Frontline Blog

Health and quality of life outcomes

May 2022

Girl peering through metal bike rack. Photo by Jairo Gonzalez on Unsplash.

The interplay between the drivers of inequity, structural tools, and social determinants of health ultimately influences a variety of health and quality-of-life outcomes across communities.

Cities: The Future of Health graphic: the two I's in "cities" are skyscrapers, the T is a tree, and there are icons walking and rolling a wheelchair under the tree.
This post is part of our Urban Health Agenda, BCHC’s vision for the future of health in big cities.

Below are some of the community health and quality-of-life outcomes[1] that result when we achieve more equitable structures and positive social determinants of health. In short, these are the ideals we are working toward:

Icon showing head with heart where brain would be

Physical and mental health, which includes being free of injury or illness, as well as coping with the stresses of everyday life.

icon showing briefcase and clock

Gainful employment and livable wages, which includes the extent to which people have jobs that provide living wages that allow them to meet their household’s needs and provide sufficiently for their families without working multiple jobs to simply make ends meet.

icon showing houses with bird flying overhead

Safe and stable housing and neighborhoods, including having housing that is free from health hazards and built in safe, walkable communities. Housing policies and housing instability can have a big impact on social connectedness, which is critical to the health of communities.

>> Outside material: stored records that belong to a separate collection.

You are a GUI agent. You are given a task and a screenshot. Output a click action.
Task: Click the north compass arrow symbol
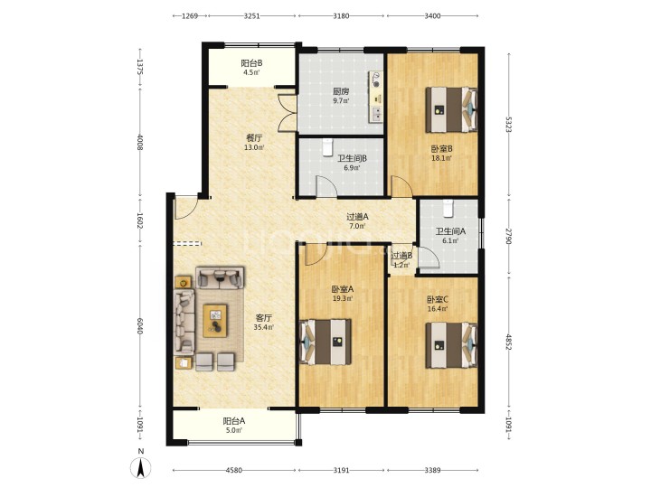pos(141,468)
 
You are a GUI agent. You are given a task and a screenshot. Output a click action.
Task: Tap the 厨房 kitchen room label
pos(341,91)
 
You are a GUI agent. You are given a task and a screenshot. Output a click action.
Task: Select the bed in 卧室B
pos(451,109)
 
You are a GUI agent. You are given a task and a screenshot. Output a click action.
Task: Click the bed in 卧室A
pos(326,342)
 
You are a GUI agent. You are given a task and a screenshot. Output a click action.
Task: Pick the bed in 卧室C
pos(451,345)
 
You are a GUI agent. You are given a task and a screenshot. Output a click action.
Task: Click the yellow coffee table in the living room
pos(215,321)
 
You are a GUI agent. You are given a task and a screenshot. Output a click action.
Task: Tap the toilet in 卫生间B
pos(328,147)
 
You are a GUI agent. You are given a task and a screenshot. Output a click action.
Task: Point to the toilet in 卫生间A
pos(448,209)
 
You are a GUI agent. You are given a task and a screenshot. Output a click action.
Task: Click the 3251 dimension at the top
pos(252,15)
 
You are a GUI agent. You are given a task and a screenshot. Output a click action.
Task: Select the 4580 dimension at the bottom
pos(234,470)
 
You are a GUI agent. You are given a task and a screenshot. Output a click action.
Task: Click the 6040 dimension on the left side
pos(140,326)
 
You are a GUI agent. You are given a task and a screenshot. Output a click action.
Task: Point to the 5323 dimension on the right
pos(508,124)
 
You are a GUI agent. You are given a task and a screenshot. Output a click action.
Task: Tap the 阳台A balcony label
pos(234,421)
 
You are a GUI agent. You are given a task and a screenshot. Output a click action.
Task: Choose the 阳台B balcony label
pos(251,63)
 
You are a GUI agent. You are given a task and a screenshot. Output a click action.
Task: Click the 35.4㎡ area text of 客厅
pos(263,327)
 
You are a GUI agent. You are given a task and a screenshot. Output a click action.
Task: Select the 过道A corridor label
pos(357,217)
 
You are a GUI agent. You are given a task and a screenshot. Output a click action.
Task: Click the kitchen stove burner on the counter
pos(376,80)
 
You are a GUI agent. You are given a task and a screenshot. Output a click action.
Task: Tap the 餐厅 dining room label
pos(254,137)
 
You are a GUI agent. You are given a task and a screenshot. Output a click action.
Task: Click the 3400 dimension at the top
pos(432,15)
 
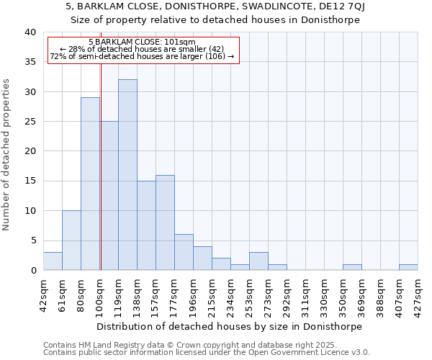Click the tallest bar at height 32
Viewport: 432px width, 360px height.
pyautogui.click(x=127, y=175)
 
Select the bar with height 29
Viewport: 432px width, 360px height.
pyautogui.click(x=90, y=184)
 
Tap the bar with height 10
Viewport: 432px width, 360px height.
pyautogui.click(x=71, y=240)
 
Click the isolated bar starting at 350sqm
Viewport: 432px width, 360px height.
pyautogui.click(x=352, y=267)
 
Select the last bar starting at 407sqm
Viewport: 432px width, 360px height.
pyautogui.click(x=408, y=267)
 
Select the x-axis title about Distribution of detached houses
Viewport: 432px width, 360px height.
pyautogui.click(x=229, y=326)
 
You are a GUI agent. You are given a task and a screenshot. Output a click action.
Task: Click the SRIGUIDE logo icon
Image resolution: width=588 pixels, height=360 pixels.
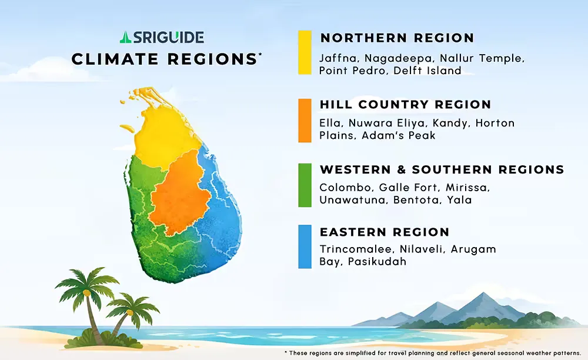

icon showing graduation cap

Educational achievement, which can include the quality of education and the rates at which high school and college students successfully graduate, as well job readiness training that matches economic opportunities.

icon showing full shopping cart

Access to affordable and high-quality goods and services, such as public transit and grocery stores. 

icon showing 3 hands raised and heart floating above them

Community connectedness, engagement, and participation, such as voting in elections, engaging in civic activities, or attending public meetings.

icon showing playground equipment

Community safety, which includes people living free from fear of, and harm from, violence, reflected in both data and in perceptions of safety, where families experience a predictable level of safety and both residents and others perceive the community to be safe.

[1] Quality of life (QOL) is defined by the World Health Organization as “an individual’s perception of their position in life in the context of the culture and value systems in which they live and in relation to their goals, expectations, standards and concerns.” QOL is connected to the concept “health-related quality of life,” which is defined by the Centers for Disease Control and Prevention as “an individual’s or group’s perceived physical and mental health over time.” (WHOQOL – Measuring Quality of Life| The World Health Organization; HRQOL Concepts | CDC)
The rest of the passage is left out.